Problem: Look for "mögötti" in each line of the records, and copy the lines that have it.
== Segment start ==
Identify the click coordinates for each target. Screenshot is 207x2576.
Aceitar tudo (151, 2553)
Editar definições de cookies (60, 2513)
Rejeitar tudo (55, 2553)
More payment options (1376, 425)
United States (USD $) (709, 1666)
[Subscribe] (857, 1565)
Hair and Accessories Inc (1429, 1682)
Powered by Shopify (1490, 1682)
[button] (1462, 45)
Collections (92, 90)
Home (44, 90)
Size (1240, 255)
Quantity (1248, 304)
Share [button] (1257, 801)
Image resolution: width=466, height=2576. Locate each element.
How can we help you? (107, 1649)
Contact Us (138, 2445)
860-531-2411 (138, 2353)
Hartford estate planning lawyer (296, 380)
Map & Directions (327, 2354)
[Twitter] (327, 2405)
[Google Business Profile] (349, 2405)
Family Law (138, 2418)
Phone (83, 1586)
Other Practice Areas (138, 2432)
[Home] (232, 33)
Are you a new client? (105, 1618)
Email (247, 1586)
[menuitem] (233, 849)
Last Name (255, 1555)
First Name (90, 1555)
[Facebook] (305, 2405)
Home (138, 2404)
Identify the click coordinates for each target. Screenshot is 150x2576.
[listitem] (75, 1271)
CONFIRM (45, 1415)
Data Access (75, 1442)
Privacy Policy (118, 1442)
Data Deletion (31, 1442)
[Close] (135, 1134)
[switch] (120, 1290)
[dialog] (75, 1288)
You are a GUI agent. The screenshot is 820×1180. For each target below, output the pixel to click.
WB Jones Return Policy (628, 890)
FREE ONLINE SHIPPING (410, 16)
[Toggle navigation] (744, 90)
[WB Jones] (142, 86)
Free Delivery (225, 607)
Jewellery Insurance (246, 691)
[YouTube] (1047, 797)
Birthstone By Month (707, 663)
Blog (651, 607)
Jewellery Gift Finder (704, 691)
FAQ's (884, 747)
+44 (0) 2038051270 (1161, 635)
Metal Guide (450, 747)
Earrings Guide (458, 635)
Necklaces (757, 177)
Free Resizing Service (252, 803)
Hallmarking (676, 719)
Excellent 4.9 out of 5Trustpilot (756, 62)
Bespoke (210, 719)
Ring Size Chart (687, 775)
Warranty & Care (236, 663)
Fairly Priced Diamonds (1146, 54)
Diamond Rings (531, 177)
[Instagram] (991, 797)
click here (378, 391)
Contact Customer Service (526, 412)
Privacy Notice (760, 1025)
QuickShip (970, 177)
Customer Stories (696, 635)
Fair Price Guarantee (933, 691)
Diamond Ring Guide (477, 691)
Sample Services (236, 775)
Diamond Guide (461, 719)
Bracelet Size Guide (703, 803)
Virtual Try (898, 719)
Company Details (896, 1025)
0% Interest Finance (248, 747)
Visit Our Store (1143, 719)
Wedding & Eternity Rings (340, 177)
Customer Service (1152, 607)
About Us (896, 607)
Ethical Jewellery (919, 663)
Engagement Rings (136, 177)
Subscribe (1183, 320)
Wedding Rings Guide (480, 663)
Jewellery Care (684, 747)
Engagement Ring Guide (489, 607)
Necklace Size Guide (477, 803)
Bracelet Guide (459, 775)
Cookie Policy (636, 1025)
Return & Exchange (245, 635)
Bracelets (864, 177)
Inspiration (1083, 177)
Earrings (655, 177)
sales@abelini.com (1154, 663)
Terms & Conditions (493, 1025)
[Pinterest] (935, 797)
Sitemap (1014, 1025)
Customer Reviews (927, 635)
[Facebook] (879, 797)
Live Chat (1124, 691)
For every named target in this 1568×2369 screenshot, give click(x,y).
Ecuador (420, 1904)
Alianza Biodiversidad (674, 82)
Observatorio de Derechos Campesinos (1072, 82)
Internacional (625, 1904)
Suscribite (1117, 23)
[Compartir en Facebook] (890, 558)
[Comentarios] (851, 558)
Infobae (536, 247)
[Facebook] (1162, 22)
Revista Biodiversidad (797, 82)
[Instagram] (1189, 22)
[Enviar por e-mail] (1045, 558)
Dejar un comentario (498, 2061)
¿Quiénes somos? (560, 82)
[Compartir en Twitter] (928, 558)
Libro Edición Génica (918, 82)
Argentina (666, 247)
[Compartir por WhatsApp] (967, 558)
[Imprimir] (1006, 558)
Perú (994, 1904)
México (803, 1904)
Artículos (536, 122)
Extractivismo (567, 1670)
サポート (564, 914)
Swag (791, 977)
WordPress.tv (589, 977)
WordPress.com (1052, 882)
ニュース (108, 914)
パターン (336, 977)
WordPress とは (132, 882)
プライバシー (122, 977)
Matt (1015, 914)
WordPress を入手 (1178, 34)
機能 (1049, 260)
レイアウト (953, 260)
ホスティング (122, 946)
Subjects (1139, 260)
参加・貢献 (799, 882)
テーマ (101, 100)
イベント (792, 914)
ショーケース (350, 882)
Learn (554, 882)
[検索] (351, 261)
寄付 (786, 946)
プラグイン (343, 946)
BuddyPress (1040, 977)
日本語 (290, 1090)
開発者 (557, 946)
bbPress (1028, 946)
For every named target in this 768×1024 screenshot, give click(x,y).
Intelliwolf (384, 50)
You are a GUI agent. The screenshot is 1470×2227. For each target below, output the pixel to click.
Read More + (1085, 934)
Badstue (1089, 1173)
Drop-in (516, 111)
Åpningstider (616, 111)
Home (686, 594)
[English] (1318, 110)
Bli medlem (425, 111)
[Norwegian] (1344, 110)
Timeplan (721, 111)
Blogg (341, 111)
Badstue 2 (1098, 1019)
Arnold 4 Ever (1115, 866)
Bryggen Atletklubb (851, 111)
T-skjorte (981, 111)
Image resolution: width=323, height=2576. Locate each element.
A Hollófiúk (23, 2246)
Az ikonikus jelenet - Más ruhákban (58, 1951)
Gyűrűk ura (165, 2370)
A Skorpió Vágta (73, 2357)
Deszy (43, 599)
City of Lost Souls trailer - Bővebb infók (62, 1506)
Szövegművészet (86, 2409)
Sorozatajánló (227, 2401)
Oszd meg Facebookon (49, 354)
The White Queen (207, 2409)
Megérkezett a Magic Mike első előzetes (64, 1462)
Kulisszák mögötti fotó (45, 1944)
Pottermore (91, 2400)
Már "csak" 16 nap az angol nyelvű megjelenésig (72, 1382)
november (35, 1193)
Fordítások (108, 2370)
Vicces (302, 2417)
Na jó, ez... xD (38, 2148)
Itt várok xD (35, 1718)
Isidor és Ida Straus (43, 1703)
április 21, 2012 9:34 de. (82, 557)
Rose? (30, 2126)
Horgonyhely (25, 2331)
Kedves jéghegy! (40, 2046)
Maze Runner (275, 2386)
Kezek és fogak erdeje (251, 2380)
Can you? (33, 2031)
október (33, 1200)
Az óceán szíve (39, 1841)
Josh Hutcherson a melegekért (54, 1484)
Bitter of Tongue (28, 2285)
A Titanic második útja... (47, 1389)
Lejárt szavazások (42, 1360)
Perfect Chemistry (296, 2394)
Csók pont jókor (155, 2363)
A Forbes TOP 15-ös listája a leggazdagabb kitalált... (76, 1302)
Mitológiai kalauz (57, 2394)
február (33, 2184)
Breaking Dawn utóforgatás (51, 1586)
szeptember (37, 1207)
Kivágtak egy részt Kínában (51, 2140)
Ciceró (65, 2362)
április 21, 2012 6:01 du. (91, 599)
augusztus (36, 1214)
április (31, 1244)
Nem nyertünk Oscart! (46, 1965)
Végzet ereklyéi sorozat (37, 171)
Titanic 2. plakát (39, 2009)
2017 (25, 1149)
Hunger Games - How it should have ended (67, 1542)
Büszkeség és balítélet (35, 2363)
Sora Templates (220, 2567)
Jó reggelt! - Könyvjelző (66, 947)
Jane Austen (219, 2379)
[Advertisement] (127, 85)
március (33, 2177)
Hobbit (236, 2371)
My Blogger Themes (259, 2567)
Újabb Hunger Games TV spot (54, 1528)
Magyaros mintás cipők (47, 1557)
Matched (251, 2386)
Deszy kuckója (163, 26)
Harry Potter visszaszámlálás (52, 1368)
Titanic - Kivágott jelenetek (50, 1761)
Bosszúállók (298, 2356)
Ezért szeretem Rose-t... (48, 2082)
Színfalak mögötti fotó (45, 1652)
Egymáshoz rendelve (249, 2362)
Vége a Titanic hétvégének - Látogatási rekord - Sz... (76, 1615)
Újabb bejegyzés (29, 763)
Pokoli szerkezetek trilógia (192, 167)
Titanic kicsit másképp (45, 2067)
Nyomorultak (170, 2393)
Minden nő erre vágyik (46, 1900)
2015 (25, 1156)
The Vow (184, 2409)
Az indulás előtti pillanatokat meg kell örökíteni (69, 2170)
== Segment end ==
Problem solution:
Kulisszák mögötti fotó (45, 1944)
Színfalak mögötti fotó (45, 1652)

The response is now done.